--- MATERIAL FOR THIS TASK ---

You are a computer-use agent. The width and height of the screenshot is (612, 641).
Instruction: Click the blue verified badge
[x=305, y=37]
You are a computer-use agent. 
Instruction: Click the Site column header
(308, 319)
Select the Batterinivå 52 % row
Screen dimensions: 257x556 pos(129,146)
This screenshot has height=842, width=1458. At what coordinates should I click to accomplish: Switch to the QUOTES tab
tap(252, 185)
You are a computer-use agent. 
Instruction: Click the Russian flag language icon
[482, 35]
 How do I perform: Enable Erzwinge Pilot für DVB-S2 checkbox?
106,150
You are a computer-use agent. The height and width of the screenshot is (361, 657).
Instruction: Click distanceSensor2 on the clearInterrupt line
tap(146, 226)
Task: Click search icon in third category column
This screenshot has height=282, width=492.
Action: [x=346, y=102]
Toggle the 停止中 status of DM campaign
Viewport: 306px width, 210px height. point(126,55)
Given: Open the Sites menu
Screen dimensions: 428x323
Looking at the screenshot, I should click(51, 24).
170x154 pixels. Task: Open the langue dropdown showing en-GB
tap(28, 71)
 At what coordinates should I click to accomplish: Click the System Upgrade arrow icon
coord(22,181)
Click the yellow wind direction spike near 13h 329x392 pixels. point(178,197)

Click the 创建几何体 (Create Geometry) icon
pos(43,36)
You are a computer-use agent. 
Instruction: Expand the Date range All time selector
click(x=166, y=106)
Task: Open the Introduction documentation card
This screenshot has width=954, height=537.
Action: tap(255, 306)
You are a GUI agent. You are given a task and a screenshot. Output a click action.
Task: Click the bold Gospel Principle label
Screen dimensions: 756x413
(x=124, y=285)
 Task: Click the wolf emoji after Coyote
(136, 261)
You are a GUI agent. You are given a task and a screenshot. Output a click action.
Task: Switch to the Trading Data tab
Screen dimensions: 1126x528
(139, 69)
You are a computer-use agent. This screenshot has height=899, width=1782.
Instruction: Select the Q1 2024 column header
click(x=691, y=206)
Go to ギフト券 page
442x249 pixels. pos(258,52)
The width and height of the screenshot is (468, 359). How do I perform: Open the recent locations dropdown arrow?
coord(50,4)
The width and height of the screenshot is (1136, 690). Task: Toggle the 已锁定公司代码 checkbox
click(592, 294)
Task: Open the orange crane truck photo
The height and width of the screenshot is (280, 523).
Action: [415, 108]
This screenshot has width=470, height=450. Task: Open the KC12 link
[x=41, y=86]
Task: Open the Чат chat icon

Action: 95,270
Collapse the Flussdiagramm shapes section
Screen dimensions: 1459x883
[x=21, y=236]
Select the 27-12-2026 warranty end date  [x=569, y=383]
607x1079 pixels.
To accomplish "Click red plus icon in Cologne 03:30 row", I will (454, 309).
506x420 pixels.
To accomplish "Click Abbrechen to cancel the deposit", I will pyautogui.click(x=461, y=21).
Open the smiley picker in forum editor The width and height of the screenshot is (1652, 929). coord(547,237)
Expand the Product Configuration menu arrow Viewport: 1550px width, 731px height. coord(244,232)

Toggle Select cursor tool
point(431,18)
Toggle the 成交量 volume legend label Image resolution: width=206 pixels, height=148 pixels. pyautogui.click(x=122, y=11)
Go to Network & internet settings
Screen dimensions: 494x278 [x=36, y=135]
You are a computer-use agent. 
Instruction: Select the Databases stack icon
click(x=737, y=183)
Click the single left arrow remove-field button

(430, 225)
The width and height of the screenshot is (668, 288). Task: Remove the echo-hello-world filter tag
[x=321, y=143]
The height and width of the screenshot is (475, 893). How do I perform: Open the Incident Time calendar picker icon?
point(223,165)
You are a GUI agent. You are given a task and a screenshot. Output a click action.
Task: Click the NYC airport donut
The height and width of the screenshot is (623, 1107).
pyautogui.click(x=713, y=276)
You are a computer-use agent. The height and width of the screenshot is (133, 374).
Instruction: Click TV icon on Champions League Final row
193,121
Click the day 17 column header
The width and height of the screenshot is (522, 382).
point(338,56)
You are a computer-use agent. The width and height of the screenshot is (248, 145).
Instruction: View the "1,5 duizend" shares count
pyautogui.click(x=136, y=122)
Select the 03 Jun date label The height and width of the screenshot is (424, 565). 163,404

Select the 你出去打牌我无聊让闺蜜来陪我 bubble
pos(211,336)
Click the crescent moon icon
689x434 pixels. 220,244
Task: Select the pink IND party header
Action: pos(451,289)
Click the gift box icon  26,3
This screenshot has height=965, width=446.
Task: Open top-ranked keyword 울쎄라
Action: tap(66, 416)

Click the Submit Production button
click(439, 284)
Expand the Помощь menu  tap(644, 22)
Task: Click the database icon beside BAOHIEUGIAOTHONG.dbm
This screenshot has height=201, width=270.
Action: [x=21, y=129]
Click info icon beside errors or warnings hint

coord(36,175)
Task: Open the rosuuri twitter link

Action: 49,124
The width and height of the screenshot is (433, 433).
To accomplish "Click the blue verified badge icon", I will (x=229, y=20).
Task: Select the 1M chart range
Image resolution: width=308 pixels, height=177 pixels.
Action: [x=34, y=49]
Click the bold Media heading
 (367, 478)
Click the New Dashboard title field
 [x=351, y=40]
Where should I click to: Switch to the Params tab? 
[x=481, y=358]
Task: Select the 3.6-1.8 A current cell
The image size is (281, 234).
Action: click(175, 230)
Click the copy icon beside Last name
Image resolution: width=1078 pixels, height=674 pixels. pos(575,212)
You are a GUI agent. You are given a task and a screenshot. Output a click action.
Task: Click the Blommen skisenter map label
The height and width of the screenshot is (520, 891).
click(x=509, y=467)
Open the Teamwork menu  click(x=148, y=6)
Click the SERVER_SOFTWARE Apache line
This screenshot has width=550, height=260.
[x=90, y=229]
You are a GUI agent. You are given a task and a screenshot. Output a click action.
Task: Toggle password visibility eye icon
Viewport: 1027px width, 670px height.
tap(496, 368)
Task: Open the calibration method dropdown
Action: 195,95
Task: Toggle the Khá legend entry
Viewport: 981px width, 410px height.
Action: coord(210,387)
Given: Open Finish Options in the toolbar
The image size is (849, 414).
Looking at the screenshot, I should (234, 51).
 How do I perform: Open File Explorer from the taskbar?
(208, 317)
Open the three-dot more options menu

---

In every one of the rows above, swap "computer-use agent" for "screen assistant" and keep everything else the same.

You are a screen assistant. The width and height of the screenshot is (612, 641).
Instruction: Click the blue verified badge
[x=305, y=37]
You are a screen assistant. 
Instruction: Click the Site column header
(308, 319)
Select the Batterinivå 52 % row
Screen dimensions: 257x556 pos(129,146)
This screenshot has height=842, width=1458. At what coordinates should I click to accomplish: Switch to the QUOTES tab
tap(252, 185)
You are a screen assistant. 
Instruction: Click the Russian flag language icon
[482, 35]
 How do I perform: Enable Erzwinge Pilot für DVB-S2 checkbox?
106,150
You are a screen assistant. The height and width of the screenshot is (361, 657).
Instruction: Click distanceSensor2 on the clearInterrupt line
tap(146, 226)
Task: Click search icon in third category column
This screenshot has height=282, width=492.
Action: [x=346, y=102]
Toggle the 停止中 status of DM campaign
Viewport: 306px width, 210px height. point(126,55)
Given: Open the Sites menu
Screen dimensions: 428x323
Looking at the screenshot, I should click(51, 24).
170x154 pixels. Task: Open the langue dropdown showing en-GB
tap(28, 71)
 At what coordinates should I click to accomplish: Click the System Upgrade arrow icon
coord(22,181)
Click the yellow wind direction spike near 13h 329x392 pixels. point(178,197)

Click the 创建几何体 (Create Geometry) icon
pos(43,36)
You are a screen assistant. 
Instruction: Expand the Date range All time selector
click(x=166, y=106)
Task: Open the Introduction documentation card
This screenshot has width=954, height=537.
Action: tap(255, 306)
You are a GUI agent. You are given a task and a screenshot. Output a click action.
Task: Click the bold Gospel Principle label
Screen dimensions: 756x413
(x=124, y=285)
 Task: Click the wolf emoji after Coyote
(136, 261)
You are a GUI agent. You are given a task and a screenshot. Output a click action.
Task: Switch to the Trading Data tab
Screen dimensions: 1126x528
(139, 69)
You are a screen assistant. This screenshot has height=899, width=1782.
Instruction: Select the Q1 2024 column header
click(x=691, y=206)
Go to ギフト券 page
442x249 pixels. pos(258,52)
The width and height of the screenshot is (468, 359). How do I perform: Open the recent locations dropdown arrow?
coord(50,4)
The width and height of the screenshot is (1136, 690). Task: Toggle the 已锁定公司代码 checkbox
click(592, 294)
Task: Open the orange crane truck photo
The height and width of the screenshot is (280, 523).
Action: [415, 108]
This screenshot has width=470, height=450. Task: Open the KC12 link
[x=41, y=86]
Task: Open the Чат chat icon

Action: 95,270
Collapse the Flussdiagramm shapes section
Screen dimensions: 1459x883
[x=21, y=236]
Select the 27-12-2026 warranty end date  [x=569, y=383]
607x1079 pixels.
To accomplish "Click red plus icon in Cologne 03:30 row", I will (454, 309).
506x420 pixels.
To accomplish "Click Abbrechen to cancel the deposit", I will pyautogui.click(x=461, y=21).
Open the smiley picker in forum editor The width and height of the screenshot is (1652, 929). coord(547,237)
Expand the Product Configuration menu arrow Viewport: 1550px width, 731px height. coord(244,232)

Toggle Select cursor tool
point(431,18)
Toggle the 成交量 volume legend label Image resolution: width=206 pixels, height=148 pixels. pyautogui.click(x=122, y=11)
Go to Network & internet settings
Screen dimensions: 494x278 [x=36, y=135]
You are a screen assistant. 
Instruction: Select the Databases stack icon
click(x=737, y=183)
Click the single left arrow remove-field button

(430, 225)
The width and height of the screenshot is (668, 288). Task: Remove the echo-hello-world filter tag
[x=321, y=143]
The height and width of the screenshot is (475, 893). How do I perform: Open the Incident Time calendar picker icon?
point(223,165)
You are a GUI agent. You are given a task and a screenshot. Output a click action.
Task: Click the NYC airport donut
The height and width of the screenshot is (623, 1107).
pyautogui.click(x=713, y=276)
You are a screen assistant. The height and width of the screenshot is (133, 374).
Instruction: Click TV icon on Champions League Final row
193,121
Click the day 17 column header
The width and height of the screenshot is (522, 382).
point(338,56)
You are a screen assistant. The width and height of the screenshot is (248, 145).
Instruction: View the "1,5 duizend" shares count
pyautogui.click(x=136, y=122)
Select the 03 Jun date label The height and width of the screenshot is (424, 565). 163,404

Select the 你出去打牌我无聊让闺蜜来陪我 bubble
pos(211,336)
Click the crescent moon icon
689x434 pixels. 220,244
Task: Select the pink IND party header
Action: pos(451,289)
Click the gift box icon  26,3
This screenshot has height=965, width=446.
Task: Open top-ranked keyword 울쎄라
Action: tap(66, 416)

Click the Submit Production button
click(439, 284)
Expand the Помощь menu  tap(644, 22)
Task: Click the database icon beside BAOHIEUGIAOTHONG.dbm
This screenshot has height=201, width=270.
Action: [x=21, y=129]
Click info icon beside errors or warnings hint

coord(36,175)
Task: Open the rosuuri twitter link

Action: 49,124
The width and height of the screenshot is (433, 433).
To accomplish "Click the blue verified badge icon", I will (x=229, y=20).
Task: Select the 1M chart range
Image resolution: width=308 pixels, height=177 pixels.
Action: [x=34, y=49]
Click the bold Media heading
 (367, 478)
Click the New Dashboard title field
 [x=351, y=40]
Where should I click to: Switch to the Params tab? 
[x=481, y=358]
Task: Select the 3.6-1.8 A current cell
The image size is (281, 234).
Action: click(175, 230)
Click the copy icon beside Last name
Image resolution: width=1078 pixels, height=674 pixels. pos(575,212)
You are a GUI agent. You are given a task and a screenshot. Output a click action.
Task: Click the Blommen skisenter map label
The height and width of the screenshot is (520, 891).
click(x=509, y=467)
Open the Teamwork menu  click(x=148, y=6)
Click the SERVER_SOFTWARE Apache line
This screenshot has width=550, height=260.
[x=90, y=229]
You are a GUI agent. You are given a task and a screenshot. Output a click action.
Task: Toggle password visibility eye icon
Viewport: 1027px width, 670px height.
tap(496, 368)
Task: Open the calibration method dropdown
Action: 195,95
Task: Toggle the Khá legend entry
Viewport: 981px width, 410px height.
Action: coord(210,387)
Given: Open Finish Options in the toolbar
The image size is (849, 414).
Looking at the screenshot, I should (234, 51).
 How do I perform: Open File Explorer from the taskbar?
(208, 317)
Open the three-dot more options menu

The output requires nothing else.